There were around four or five people crossing the road with me at the junction near the mosque at Mount Road(opposite Hotel Buhari). I waited for an unending five minutes, at a time when evening traffic had reached a crescendo and hordes of people were speeding away to get back home early. It is at these times, when you mentally establish a kind of kinship with fellow people waiting to cross the road.My heart leapt lightly when the signal turned green and I scurried fast, fearing the demoniac drivers who looked anxious to start moving again.  I walked briskly ahead, joyfully embracing the fact I'd be home in an hour.

That's when I saw him. He stood utterly unfazed, totally oblivious to the goings-on around him. I didn't notice him when I walked past him initially, but as I was waiting, I turned around to scrutinize objects of interest to occupy my waiting time. He was dressed in old and worn clothes, a baggy shirt that had seen better days and a white simple veshti. He did not beg, he was silent. There was a quiet dignity about him that protested vehemently yet there was a profound sadness that disturbed me. His right hand was slightly outstretched, but failed to attract any attention as he was not very assertive. The teeming crowds that were hustling back home had no time for a poor person like him. I stood there looking at him, I wanted to help him, but I didn't know how to. The problem was that I had only a five hundred rupee note and there were no shops nearby to get any change. I couldn't give away that money because I needed it to go home and yet I couldn't move without helping that man that nobody seemed to care about. He stood there, staring into space, perhaps thinking of how nobody heeded him or a family that gave him up or a family that was not even there, I don't know. As I watched him, I felt myself rooted to the spot as I contemplated what to do.

Slowly, he shuffled his feet and started walking away. I stood there wondering what to do, as I watched him move.
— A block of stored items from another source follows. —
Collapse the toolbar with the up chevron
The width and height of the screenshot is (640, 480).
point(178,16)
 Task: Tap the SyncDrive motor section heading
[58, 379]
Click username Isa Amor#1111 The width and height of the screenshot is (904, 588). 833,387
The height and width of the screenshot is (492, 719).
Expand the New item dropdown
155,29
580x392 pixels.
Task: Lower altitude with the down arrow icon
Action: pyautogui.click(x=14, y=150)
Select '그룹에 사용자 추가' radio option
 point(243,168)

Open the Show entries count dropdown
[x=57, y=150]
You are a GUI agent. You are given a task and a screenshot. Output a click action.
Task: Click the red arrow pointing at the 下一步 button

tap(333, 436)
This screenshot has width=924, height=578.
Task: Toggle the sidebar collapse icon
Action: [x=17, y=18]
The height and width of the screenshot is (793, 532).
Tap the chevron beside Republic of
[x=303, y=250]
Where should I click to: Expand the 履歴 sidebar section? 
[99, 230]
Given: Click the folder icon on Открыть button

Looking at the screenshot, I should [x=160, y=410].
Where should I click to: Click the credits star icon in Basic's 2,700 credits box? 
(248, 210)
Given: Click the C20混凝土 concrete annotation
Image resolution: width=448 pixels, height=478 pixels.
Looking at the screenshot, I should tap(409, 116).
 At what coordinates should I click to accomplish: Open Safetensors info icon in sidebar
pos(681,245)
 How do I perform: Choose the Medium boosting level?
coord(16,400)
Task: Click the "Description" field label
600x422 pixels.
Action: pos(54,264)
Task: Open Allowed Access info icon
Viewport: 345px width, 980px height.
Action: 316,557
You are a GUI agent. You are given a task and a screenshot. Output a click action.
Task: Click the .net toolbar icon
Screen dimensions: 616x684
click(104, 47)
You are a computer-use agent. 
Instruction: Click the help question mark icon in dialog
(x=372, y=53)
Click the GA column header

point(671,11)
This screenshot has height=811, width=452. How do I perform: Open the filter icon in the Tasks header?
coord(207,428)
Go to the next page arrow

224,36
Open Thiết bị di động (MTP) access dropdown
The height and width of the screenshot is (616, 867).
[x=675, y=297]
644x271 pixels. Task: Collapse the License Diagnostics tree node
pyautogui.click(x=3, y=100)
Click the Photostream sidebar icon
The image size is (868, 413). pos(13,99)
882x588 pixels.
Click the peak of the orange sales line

There was something unsettling about the whole thing, I struggled to move fast, I had to at least buy him some food, God knows when he had eaten a meal last, a fresh crowd of commuters had joined the road and as I was jostled forward, I caught a fleeting glimpse of my simple man, and then not! By the time the place had cleared up, there was no trace of him.

My eyes welled up as I reprimanded myself for not having enough change to give him or buy him food. I wondered how he was going to eat that night.